Quando se viu novamente no banco ela sussurrou:

-Baixa auto-estima

Nos dias seguintes ela viu pessoas agindo normalmente, bem agindo da maneira que a maioria dos seres humanos age, mas duas semanas depois ela notou algo a mais:

Terceira coisa: A maioria das pessoas não suporta a idéia de ficar sozinhas

Era evidente, ninguém ia para a praça para ficar só, parecia que a maioria tinha medo de conhecer a si mesmo, como se fosse algo de gente maluca, e que todos precisassem sempre de alguém ao seu lado: Pra ela não era assim

Foi quando ela virou para o a frente do banco e sussurrou:

-Medo

Foi nesse momento que alguém sentou ao seu lado, isso nunca tinha acontecido antes ,e lhe abriu um grande sorriso dizendo:

-Você não precisa ter medo, eu estou aqui e posso te ajudar

Ela o olhou nos olhos, preparada para dar sua pior resposta, mas não conseguiu, os olhos dele eram de uma verdade comovente.

-Eu não estou com medo, é que eu venho todos os dias e sento nesse banco para observar as pessoas…

Ele parecia muito interessado quando a perguntou:

-E faz parte do seu plano ficar falando sozinha?

-Não, eu apenas digo as minhas conclusões rápidas sobre o que eu vejo

-Hmmmm, e o que você já disse?

-Medíocres, Baixa auto-estima e medo.

-Você está se referindo a todos então

-Não acho que seja assim

-Sério? Eu me enquadro em todas essas palavras, você não?

-Não! Bem…Sim, não sei, nunca parei para me observar

-E qual seria o motivo?

-Eu sempre estive do lado de fora.

Bolha



Já era noite, mais uma noite em claro.

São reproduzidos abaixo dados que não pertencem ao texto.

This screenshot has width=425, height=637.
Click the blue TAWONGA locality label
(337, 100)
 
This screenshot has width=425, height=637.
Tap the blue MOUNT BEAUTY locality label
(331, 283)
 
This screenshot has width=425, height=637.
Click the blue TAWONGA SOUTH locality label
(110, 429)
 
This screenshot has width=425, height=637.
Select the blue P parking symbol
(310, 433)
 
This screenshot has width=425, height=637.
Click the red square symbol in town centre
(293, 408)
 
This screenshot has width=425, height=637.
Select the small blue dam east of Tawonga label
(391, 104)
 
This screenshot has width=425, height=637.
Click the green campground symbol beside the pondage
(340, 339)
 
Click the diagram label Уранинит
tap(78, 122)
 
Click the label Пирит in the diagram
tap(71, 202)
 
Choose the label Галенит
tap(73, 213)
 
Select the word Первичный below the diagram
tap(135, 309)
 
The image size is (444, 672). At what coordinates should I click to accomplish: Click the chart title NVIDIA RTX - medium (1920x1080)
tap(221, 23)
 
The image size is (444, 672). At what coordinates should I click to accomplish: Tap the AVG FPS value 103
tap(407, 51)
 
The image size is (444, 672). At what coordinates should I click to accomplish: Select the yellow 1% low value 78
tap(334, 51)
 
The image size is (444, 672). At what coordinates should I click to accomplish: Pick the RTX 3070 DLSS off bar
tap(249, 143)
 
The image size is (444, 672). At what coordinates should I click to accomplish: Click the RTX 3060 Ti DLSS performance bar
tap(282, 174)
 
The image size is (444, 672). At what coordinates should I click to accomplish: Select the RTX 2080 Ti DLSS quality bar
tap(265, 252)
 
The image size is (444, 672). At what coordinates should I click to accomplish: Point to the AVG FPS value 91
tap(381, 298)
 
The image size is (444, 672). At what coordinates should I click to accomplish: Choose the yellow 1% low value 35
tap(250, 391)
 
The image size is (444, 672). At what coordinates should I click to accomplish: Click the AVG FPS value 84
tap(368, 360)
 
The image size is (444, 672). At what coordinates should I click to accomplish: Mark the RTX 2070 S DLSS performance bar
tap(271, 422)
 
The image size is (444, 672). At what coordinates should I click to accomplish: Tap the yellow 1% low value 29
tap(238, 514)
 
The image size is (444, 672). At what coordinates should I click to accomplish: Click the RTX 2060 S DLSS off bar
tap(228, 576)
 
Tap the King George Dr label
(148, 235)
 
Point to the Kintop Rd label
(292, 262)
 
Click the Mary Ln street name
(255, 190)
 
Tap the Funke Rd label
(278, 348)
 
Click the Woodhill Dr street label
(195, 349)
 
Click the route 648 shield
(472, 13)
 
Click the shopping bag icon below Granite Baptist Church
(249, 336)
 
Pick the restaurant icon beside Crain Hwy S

Dormir era impossível, pelo menos para ela, pensar no que fizera não a deixava, ao menos, fechar os olhos por mais de três segundos.

Ninguém sabe, ao certo, o que acontecera com ela, afinal todos pareciam querer viver ao seu lado, sentir o seu sucesso e ver sua simplicidade .Só se sabe que desde que ele fora embora ela se trancara no quarto e de lá não saíra, a noite se ouve o choro e os resmungos, de dia as fotos sendo rasgadas e as cartas sendo amassadas repetidas vezes.

Alguns dizem que ele disse que a amava, mas precisava ser melhor para pode ficar ao seu lado.Era sempre assim: Ninguém nunca fora bom o suficiente para amá-la, deveria ser uma responsabilidade enorme ser o par de alguém perfeito.

Luiza está trancada no seu quarto, pensando em tudo que poderia ter feito-e não fez, a única coisa de que se lembra é do ultimo encontro com o seu verdadeiro amor:

-Estava com saudades (…)

-Preciso lhe contar algo

-O que?

-Fui pego

-Pego? Como assim?

-O amor me pegou

-Então também fui pega por ele

-Mas, não é assim. Eu não posso te amar

-Por quê?

-Porque o seu amor é forte e o meu é uma bolha, um toque seu e ele estoura.

E ele se foi, pra nunca mais voltar.